Changes in soil microbial functions involved in the carbon cycle response to conventional and biodegradable microplastics

Biodegradable mulch film has become an encouraging alternative to conventional petroleum–based plastic, but it is likely to generate more microplastics (MPs) than conventional films with lower resistance and thus profoundly affects the soil environment. However, the effects of biodegradable (BMPs) and conventional polyethylene MPs (PE–MPs) on soil microbial carbon (C) cycle remain unclear. Here, metagenomic sequencing was used to investigate microbial functional and relative taxonomic traits in response to PE–MP and BMP addition (5 % w/w) via a soil microcosm experiment.
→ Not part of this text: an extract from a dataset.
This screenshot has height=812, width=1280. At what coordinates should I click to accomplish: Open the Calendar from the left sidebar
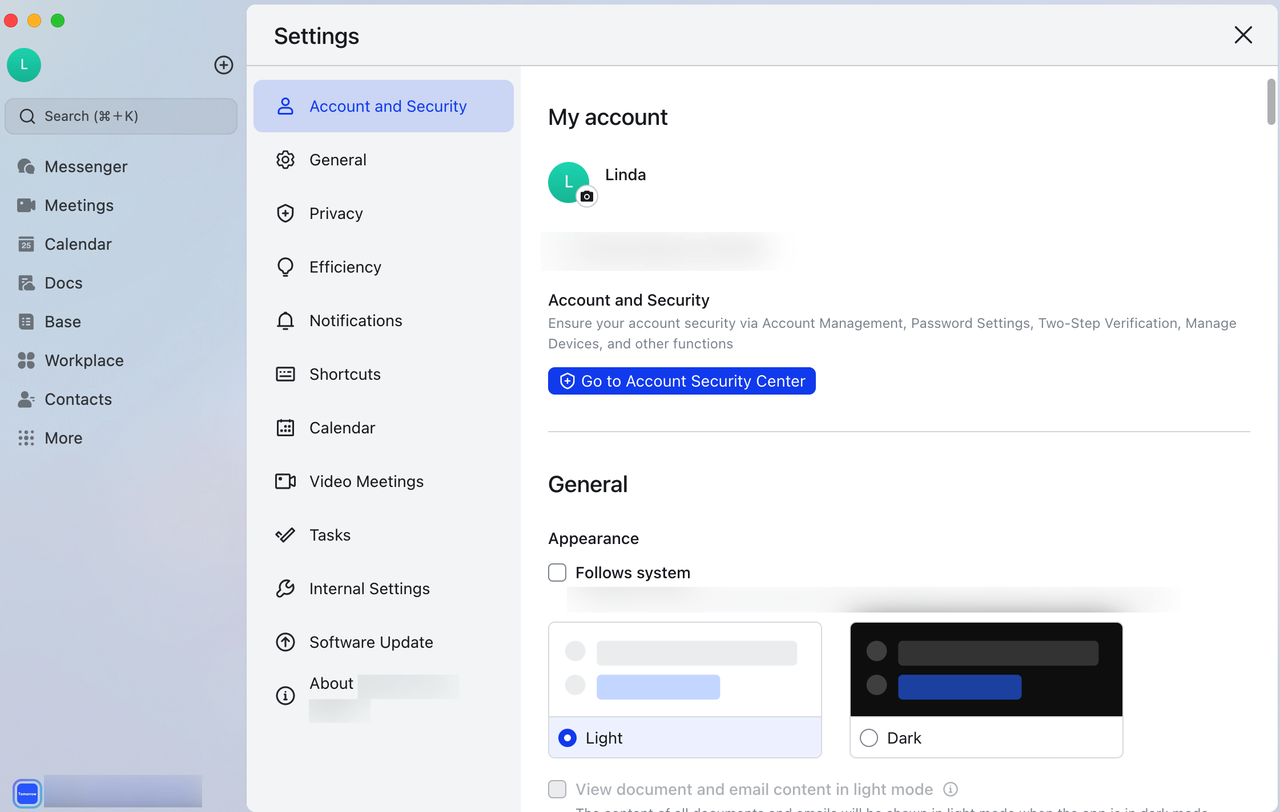(77, 244)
The results showed that the presence of BMPs, rather than PE–MPs, significantly changed soil microbial C cycling patterns at the functional and taxonomic levels. In soils, BMP addition significantly increased the abundances of genes regulating aerobic respiration, C decomposition (intracellular), C fixation, fermentation and CO oxidation pathways compared to those in the control and PE–MP added soils. Specifically, BMPs promoted soil starch and PHA (liable C) degradation, acetate and ethanol fermentation, Calvin–Benson–Bassham (CBB) cycle and 3–hydroxypropionate/4–hydroxybutyrate (3HP/4HB) associated with C fixation. Most of these C cycling pathways were further strengthened in the microplastisphere of BMPs. Furthermore, MPs selectively enriched specific taxa on their surface and subsequently increased their abundance in soils; Bradyrhizobium, Ramlibacter and Variovorax (enriched by BMPs) positively regulated labile C degradation, and Amycolatopsis and Nocardia (enriched by PE–MPs) promoted recalcitrant C degradation. Moreover, Pseudonocardia and Variovorax that were enriched by BMPs improved C dissimilation and assimilation by regulating fermentation and C fixation processes, respectively. Taken together, these results improve the understanding of the influence of conventional and biodegradable MPs on soil C cycling pathways and related microbial communities, highlighting that the presence of BMPs rather than PE–MPs accelerates soil C turnover.